Every record that follows must be set down word for word.

[Start of section]

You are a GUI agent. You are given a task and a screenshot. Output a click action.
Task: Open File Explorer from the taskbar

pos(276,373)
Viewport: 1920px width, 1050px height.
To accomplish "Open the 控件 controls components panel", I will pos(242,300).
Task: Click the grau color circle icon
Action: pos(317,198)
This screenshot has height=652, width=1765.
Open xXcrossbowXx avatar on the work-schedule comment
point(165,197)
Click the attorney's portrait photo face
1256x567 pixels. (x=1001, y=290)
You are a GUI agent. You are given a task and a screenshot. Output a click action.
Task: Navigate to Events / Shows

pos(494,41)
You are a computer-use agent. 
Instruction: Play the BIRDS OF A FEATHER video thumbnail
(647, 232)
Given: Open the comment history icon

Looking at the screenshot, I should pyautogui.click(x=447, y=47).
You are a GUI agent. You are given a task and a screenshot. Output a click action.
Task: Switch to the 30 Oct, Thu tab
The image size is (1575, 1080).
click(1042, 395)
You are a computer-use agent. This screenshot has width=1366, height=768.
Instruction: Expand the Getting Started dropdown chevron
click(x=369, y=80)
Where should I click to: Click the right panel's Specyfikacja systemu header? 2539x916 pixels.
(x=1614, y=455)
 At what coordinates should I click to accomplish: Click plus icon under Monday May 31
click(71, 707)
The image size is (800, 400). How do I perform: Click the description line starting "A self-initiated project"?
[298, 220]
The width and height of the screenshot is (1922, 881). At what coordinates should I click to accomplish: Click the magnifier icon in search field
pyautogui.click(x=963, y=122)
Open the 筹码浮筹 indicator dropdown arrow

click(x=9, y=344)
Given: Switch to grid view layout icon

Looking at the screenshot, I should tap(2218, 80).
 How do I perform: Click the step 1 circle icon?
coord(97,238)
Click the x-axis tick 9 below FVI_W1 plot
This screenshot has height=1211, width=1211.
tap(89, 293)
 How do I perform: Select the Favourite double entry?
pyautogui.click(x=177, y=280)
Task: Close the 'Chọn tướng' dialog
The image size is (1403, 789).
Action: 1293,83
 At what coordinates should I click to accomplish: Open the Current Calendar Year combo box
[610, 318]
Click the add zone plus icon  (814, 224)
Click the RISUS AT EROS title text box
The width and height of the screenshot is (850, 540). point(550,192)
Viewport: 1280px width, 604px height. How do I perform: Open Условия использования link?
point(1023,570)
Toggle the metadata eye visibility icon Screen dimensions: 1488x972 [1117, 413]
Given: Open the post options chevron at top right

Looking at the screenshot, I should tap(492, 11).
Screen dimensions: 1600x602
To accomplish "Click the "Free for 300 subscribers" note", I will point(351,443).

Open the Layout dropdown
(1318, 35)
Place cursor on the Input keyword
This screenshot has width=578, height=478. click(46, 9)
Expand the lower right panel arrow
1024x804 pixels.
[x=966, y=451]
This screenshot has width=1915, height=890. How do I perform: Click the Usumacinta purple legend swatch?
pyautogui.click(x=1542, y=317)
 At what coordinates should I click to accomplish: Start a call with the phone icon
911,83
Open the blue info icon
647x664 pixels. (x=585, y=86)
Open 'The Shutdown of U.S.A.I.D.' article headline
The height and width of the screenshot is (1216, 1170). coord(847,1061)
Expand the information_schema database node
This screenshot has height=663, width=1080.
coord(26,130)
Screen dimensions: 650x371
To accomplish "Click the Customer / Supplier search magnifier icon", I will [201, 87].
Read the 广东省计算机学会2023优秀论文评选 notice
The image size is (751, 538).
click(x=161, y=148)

[End of section]

*RESULT OF THIS EXERCISE*.
You are a GUI agent. You are given a task and a screenshot. Output a click action.
Task: Open File Explorer from the taskbar

pos(276,373)
Viewport: 1920px width, 1050px height.
To accomplish "Open the 控件 controls components panel", I will pos(242,300).
Task: Click the grau color circle icon
Action: pos(317,198)
This screenshot has height=652, width=1765.
Open xXcrossbowXx avatar on the work-schedule comment
point(165,197)
Click the attorney's portrait photo face
1256x567 pixels. (x=1001, y=290)
You are a GUI agent. You are given a task and a screenshot. Output a click action.
Task: Navigate to Events / Shows

pos(494,41)
You are a computer-use agent. 
Instruction: Play the BIRDS OF A FEATHER video thumbnail
(647, 232)
Given: Open the comment history icon

Looking at the screenshot, I should pyautogui.click(x=447, y=47).
You are a GUI agent. You are given a task and a screenshot. Output a click action.
Task: Switch to the 30 Oct, Thu tab
The image size is (1575, 1080).
click(1042, 395)
You are a computer-use agent. This screenshot has width=1366, height=768.
Instruction: Expand the Getting Started dropdown chevron
click(x=369, y=80)
Where should I click to: Click the right panel's Specyfikacja systemu header? 2539x916 pixels.
(x=1614, y=455)
 At what coordinates should I click to accomplish: Click plus icon under Monday May 31
click(71, 707)
The image size is (800, 400). How do I perform: Click the description line starting "A self-initiated project"?
[298, 220]
The width and height of the screenshot is (1922, 881). At what coordinates should I click to accomplish: Click the magnifier icon in search field
pyautogui.click(x=963, y=122)
Open the 筹码浮筹 indicator dropdown arrow

click(x=9, y=344)
Given: Switch to grid view layout icon

Looking at the screenshot, I should tap(2218, 80).
 How do I perform: Click the step 1 circle icon?
coord(97,238)
Click the x-axis tick 9 below FVI_W1 plot
This screenshot has height=1211, width=1211.
tap(89, 293)
 How do I perform: Select the Favourite double entry?
pyautogui.click(x=177, y=280)
Task: Close the 'Chọn tướng' dialog
The image size is (1403, 789).
Action: 1293,83
 At what coordinates should I click to accomplish: Open the Current Calendar Year combo box
[610, 318]
Click the add zone plus icon  (814, 224)
Click the RISUS AT EROS title text box
The width and height of the screenshot is (850, 540). point(550,192)
Viewport: 1280px width, 604px height. How do I perform: Open Условия использования link?
point(1023,570)
Toggle the metadata eye visibility icon Screen dimensions: 1488x972 [1117, 413]
Given: Open the post options chevron at top right

Looking at the screenshot, I should tap(492, 11).
Screen dimensions: 1600x602
To accomplish "Click the "Free for 300 subscribers" note", I will point(351,443).

Open the Layout dropdown
(1318, 35)
Place cursor on the Input keyword
This screenshot has width=578, height=478. click(46, 9)
Expand the lower right panel arrow
1024x804 pixels.
[x=966, y=451]
This screenshot has width=1915, height=890. How do I perform: Click the Usumacinta purple legend swatch?
pyautogui.click(x=1542, y=317)
 At what coordinates should I click to accomplish: Start a call with the phone icon
911,83
Open the blue info icon
647x664 pixels. (x=585, y=86)
Open 'The Shutdown of U.S.A.I.D.' article headline
The height and width of the screenshot is (1216, 1170). coord(847,1061)
Expand the information_schema database node
This screenshot has height=663, width=1080.
coord(26,130)
Screen dimensions: 650x371
To accomplish "Click the Customer / Supplier search magnifier icon", I will [201, 87].
Read the 广东省计算机学会2023优秀论文评选 notice
The image size is (751, 538).
click(x=161, y=148)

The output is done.